Hartz IV ist out. Denn diese Form der sanktionierenden Grundsicherung stigmatisiert und schützt die Menschen nicht vor Armut. Bundesweit wird inzwischen diskutiert, wie Hartz IV überwunden werden und wie eine neue Garantiesicherung aussehen kann. Doch diese Debatte darf nicht aus den Augen verlieren, dass es nicht nur um eine menschenwürdige soziale Absicherung geht. Es geht vor allem auch um höhere Löhne. Denn heutzutage gibt es viel zu viele Menschen, die kein soziales Netz bräuchten, wenn sie nur genug verdienen würden. Sie werden durch Niedriglöhne dazu gezwungen, Hartz IV zu beantragen. Und das darf nicht sein.

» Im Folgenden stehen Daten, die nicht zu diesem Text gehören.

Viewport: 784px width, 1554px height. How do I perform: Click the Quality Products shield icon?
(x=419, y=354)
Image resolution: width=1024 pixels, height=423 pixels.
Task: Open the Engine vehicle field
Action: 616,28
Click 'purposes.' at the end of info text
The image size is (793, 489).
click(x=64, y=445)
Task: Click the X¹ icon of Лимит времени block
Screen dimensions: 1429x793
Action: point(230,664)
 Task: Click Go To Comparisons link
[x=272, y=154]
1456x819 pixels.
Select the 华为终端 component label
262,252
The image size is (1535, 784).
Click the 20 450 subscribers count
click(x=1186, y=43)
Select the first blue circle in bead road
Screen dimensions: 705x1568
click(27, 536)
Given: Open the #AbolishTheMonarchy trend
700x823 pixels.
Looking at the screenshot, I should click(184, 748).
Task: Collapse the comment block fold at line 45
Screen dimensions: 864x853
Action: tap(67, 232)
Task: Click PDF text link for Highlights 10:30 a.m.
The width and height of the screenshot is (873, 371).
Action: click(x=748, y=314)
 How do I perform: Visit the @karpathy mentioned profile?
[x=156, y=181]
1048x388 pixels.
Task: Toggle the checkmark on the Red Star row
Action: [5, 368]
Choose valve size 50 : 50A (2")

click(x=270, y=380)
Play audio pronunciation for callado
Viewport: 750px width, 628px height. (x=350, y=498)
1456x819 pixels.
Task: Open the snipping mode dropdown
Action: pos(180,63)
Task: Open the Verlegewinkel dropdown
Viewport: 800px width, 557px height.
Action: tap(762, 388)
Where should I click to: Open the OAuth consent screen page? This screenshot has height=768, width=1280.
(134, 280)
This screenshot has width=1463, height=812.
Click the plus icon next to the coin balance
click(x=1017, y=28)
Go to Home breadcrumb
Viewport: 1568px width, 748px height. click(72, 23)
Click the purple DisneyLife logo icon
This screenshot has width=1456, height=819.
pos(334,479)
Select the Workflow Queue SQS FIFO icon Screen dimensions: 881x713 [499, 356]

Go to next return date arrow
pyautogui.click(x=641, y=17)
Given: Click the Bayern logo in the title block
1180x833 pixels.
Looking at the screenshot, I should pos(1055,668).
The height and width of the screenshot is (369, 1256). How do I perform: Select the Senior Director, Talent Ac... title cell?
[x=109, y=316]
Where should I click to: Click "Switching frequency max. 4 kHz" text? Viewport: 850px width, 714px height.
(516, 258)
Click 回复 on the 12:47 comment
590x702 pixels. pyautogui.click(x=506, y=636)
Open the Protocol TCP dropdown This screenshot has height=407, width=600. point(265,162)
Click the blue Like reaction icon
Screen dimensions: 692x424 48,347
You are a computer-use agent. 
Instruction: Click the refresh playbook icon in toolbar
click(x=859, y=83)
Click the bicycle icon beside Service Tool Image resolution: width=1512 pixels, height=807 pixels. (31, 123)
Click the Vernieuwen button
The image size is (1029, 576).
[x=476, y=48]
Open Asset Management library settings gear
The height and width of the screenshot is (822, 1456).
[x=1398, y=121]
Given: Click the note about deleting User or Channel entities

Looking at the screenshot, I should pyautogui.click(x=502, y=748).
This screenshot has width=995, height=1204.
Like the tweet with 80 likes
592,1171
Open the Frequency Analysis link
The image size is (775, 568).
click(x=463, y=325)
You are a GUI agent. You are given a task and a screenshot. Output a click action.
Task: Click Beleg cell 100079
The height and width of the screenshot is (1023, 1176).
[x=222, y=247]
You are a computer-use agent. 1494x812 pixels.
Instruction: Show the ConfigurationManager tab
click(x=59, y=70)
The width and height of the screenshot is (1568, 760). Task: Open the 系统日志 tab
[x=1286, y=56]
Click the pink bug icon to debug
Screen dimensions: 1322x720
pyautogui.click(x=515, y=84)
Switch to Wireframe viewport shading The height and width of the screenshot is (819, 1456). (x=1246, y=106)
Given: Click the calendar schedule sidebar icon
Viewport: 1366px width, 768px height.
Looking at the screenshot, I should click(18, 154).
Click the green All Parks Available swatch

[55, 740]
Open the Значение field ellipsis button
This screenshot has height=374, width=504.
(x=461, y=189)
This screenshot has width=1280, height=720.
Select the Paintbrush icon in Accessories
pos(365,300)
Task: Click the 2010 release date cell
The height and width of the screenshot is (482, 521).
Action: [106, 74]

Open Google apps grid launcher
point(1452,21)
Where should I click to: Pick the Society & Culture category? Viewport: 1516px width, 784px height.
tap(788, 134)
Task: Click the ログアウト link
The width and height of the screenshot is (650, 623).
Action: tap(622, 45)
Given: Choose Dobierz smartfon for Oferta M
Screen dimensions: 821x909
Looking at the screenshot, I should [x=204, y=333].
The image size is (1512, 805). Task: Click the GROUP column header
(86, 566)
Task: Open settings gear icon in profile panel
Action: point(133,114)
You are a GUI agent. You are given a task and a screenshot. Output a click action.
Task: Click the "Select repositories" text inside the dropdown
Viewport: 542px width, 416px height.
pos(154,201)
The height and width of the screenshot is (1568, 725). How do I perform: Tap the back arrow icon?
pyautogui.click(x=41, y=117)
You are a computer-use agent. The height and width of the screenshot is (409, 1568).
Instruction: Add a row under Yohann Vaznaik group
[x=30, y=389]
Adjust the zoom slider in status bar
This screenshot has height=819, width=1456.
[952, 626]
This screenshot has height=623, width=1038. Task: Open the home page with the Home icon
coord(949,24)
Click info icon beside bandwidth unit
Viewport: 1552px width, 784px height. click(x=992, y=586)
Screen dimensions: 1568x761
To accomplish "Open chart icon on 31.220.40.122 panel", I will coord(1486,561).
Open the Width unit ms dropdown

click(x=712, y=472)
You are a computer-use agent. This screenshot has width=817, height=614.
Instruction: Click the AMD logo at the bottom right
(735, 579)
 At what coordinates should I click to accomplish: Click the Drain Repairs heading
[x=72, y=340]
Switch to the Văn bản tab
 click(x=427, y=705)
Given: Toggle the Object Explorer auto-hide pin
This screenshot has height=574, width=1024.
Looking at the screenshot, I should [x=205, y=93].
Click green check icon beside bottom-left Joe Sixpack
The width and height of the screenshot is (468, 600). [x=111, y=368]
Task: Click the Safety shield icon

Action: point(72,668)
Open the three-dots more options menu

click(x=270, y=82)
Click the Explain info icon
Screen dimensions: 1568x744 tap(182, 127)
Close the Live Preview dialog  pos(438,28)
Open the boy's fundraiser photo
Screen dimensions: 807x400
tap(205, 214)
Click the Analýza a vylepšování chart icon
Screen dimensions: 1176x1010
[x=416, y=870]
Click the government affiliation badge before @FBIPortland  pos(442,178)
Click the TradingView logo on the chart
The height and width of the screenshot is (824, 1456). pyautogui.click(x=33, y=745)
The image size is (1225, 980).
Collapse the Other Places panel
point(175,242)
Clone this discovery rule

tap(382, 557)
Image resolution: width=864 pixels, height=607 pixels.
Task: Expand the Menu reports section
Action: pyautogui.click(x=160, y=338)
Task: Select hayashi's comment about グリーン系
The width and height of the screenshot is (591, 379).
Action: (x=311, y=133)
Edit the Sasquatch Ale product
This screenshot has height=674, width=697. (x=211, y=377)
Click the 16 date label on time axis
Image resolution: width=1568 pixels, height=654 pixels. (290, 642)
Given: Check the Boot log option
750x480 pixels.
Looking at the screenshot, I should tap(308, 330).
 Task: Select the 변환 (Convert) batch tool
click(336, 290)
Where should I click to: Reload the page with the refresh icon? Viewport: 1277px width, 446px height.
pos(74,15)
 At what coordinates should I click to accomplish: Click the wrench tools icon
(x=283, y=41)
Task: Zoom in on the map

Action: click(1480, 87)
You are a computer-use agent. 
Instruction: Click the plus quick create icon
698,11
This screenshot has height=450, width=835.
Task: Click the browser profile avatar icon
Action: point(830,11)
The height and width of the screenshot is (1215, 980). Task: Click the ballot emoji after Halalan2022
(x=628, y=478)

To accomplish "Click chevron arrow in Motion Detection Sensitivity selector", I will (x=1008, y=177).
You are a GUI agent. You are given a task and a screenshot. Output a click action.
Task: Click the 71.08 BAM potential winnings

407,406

Wer arbeitet, soll von seiner Arbeit auch leben können. Heute gibt es jedoch bei uns weitaus mehr erwerbstätige Arme als arbeitslose Arme. Ein Drittel aller erwachsenen armen Menschen geht einer Erwerbstätigkeit nach – werden die Rentnerinnen und Rentner herausgerechnet, dann ist es sogar die Mehrheit. 1,1 Millionen Menschen sind das, die arbeiten und ihr Einkommen mit Arbeitslosengeld II aufstocken müssen, weil der Lohn zum Leben nicht reicht.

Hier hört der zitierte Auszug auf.